I have mentioned just a few of SAMHSA's programs aimed at reducing depression and minority health disparities. To successfully fight depression, we must understand its causes, potential treatments, and barriers to treatment within the context of what makes each person unique…their age, gender, culture, and race.

One of the issues raised by this session is how organizations can elevate depression and a focus on minority health care issues in agency priorities and funding. Activities that impact depression, cultural competence, and minority access to quality care do have their place within SAMHSA priority programs, but more needs to be done.

Your organizations can help to raise national attention given to depression through two overlapping means: public engagement and collaborative partnerships. Legislation and funding follow public demands. You can increase public awareness of the seriousness of depression by working to educate the public about its prevalence and to involve the public in efforts to decrease stigma and increase treatment options.
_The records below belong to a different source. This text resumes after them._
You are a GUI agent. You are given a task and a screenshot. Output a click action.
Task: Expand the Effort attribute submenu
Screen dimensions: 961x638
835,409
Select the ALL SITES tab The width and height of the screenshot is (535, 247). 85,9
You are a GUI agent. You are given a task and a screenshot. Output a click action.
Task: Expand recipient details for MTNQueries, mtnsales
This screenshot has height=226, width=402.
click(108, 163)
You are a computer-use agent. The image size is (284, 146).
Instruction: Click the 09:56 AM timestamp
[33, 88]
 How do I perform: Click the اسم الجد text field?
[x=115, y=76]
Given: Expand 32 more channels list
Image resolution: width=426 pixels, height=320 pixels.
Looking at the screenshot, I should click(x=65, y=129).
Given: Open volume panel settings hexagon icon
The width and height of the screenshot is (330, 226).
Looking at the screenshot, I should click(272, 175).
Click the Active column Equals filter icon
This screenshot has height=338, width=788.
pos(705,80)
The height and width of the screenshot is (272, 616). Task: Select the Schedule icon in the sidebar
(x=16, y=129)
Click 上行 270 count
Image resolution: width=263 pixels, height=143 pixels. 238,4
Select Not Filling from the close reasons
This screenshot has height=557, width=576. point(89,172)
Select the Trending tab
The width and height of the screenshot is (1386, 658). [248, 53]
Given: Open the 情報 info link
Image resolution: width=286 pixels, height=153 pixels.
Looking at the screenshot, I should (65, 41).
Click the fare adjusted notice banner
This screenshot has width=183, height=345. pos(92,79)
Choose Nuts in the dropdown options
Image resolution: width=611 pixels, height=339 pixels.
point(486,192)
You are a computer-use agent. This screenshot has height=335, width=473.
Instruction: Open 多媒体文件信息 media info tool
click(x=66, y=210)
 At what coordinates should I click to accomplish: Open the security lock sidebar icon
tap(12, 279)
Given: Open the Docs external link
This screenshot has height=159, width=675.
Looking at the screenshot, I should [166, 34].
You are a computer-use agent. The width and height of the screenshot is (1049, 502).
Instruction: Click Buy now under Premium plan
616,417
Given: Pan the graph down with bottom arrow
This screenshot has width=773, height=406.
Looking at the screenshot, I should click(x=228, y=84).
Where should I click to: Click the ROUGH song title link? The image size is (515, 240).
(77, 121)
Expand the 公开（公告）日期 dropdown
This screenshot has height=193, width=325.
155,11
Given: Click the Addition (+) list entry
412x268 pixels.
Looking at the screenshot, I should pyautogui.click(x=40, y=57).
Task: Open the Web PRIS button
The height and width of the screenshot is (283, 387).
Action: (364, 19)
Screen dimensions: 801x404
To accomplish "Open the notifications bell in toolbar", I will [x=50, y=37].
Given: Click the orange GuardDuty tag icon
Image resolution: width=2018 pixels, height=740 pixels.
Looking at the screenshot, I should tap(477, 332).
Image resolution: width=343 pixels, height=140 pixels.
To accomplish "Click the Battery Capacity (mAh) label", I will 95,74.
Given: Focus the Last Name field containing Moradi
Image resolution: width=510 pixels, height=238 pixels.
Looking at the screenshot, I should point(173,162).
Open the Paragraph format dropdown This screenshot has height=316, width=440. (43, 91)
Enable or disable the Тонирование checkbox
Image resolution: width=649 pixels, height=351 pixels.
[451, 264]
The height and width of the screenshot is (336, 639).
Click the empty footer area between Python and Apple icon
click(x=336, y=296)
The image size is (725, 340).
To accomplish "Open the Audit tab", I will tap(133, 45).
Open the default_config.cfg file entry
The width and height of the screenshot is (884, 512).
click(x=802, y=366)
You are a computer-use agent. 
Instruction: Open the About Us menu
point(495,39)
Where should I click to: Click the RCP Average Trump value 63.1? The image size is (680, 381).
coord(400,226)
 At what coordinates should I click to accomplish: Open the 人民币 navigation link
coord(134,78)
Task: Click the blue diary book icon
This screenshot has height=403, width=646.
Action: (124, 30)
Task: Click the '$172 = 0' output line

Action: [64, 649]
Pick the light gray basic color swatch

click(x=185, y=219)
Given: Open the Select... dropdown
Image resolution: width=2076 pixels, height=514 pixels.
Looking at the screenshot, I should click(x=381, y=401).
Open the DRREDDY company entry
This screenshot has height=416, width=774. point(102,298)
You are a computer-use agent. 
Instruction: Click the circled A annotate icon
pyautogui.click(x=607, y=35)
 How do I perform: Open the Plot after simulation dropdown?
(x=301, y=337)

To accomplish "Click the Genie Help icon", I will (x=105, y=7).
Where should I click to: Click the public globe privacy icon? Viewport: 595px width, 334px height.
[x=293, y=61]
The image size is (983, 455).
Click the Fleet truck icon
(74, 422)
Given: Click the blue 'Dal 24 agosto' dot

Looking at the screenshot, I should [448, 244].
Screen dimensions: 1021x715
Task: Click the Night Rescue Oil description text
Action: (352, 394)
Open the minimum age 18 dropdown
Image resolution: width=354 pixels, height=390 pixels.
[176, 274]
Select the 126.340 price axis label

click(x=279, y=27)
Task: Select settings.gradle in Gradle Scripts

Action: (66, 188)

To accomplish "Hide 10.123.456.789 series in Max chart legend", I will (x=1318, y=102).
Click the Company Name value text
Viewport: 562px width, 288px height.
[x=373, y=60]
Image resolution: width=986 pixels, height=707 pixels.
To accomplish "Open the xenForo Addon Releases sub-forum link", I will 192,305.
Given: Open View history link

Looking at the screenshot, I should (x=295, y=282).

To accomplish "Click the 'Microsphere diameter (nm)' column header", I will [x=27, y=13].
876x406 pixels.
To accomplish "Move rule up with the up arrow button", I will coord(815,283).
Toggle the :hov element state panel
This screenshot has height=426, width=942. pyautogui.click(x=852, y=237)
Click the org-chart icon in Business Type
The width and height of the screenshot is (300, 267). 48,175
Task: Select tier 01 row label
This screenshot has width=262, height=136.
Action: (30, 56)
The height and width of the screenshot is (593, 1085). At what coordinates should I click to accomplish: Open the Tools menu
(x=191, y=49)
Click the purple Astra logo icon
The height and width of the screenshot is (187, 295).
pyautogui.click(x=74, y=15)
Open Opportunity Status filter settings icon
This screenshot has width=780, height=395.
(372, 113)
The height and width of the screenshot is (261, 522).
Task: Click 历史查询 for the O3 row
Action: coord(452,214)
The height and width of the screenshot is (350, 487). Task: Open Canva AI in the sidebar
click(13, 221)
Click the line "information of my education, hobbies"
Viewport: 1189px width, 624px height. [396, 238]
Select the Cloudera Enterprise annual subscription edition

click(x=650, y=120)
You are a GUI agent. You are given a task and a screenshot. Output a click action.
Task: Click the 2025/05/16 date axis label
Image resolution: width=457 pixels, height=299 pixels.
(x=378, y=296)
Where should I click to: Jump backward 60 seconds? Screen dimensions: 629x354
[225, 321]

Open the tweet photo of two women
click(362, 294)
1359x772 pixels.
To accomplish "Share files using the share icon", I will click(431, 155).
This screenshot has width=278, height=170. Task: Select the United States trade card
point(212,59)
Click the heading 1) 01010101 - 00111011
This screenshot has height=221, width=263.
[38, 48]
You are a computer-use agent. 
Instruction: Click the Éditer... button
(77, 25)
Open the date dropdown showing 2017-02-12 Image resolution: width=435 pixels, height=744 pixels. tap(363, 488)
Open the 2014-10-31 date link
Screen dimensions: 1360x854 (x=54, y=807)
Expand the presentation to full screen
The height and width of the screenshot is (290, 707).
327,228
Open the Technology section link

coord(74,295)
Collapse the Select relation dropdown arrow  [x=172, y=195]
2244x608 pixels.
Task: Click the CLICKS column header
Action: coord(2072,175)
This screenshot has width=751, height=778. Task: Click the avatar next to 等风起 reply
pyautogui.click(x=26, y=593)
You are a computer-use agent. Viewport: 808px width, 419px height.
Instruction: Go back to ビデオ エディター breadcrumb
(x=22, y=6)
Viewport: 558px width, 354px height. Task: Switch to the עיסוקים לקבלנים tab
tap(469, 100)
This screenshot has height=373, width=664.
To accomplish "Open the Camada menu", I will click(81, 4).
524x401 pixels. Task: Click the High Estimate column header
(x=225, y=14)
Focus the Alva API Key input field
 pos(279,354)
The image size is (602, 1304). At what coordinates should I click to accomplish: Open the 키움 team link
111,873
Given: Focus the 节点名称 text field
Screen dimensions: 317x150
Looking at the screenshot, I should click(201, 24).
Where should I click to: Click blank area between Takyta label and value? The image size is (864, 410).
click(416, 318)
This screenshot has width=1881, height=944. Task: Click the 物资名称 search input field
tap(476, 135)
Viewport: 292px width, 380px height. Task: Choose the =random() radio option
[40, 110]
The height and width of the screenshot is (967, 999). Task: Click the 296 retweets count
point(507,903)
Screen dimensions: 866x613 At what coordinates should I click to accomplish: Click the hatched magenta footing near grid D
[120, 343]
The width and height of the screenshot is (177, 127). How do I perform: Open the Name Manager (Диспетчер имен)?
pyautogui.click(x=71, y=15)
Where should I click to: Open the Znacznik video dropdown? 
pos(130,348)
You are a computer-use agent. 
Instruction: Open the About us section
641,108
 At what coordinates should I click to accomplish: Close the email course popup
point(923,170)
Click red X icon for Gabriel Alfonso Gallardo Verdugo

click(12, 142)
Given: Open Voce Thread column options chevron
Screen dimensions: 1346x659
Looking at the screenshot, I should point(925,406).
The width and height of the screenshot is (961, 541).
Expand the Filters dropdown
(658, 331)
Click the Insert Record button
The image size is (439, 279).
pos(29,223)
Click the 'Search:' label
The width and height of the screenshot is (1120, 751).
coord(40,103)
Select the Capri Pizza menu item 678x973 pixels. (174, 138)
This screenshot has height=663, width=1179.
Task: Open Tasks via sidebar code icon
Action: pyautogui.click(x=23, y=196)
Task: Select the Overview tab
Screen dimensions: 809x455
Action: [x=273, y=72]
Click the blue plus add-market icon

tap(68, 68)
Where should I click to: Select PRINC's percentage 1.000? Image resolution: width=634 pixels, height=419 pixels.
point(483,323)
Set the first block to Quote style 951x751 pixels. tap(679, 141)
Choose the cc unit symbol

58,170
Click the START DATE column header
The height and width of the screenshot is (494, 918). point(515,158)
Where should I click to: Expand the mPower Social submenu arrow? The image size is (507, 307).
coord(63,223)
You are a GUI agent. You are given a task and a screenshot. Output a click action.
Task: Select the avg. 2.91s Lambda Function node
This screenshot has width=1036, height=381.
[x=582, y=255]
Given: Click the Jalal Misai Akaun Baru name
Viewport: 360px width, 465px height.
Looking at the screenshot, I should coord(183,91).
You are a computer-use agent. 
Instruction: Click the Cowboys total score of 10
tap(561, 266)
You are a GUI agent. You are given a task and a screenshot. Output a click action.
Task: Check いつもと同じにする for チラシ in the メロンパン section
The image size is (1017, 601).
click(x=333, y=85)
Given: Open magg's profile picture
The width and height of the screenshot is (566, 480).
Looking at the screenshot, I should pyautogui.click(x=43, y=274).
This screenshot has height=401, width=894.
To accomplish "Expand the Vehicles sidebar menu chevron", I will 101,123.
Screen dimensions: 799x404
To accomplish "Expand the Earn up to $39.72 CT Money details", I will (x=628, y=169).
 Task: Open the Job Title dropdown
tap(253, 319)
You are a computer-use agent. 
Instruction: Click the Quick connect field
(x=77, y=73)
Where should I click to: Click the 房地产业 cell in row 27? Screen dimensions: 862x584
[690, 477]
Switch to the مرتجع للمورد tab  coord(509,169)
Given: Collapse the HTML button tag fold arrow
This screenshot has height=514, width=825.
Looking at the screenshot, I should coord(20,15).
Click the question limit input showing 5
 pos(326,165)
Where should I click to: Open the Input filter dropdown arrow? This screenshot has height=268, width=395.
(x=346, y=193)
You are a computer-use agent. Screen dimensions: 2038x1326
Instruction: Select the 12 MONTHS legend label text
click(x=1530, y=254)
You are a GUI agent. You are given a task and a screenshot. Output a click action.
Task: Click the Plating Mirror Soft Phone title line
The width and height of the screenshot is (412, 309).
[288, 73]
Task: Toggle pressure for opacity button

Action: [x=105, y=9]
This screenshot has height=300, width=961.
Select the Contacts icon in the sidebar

One of the most effective means of raising public awareness is to form collaborative partnerships with other groups. These groups need not be specifically involved in mental health care. One productive path is to involve groups, such as businesses, that may not count mental health care among their objectives. Think how many more people would seek treatment for depression if we could get community and business leaders to end policies that stigmatize treatment or that fund mental health care at lower rates than other health care.

Collaborative partnerships also create larger resource pools that offer a stronger workforce and the power of combined funding. As stated in Achieving the Promise, "no level or branch of government, no element of the private sector, can accomplish needed change on its own." It is up to us to unite in giving to all persons with depression the hope for recovery that makes believing in themselves and in tomorrow possible. Thank you.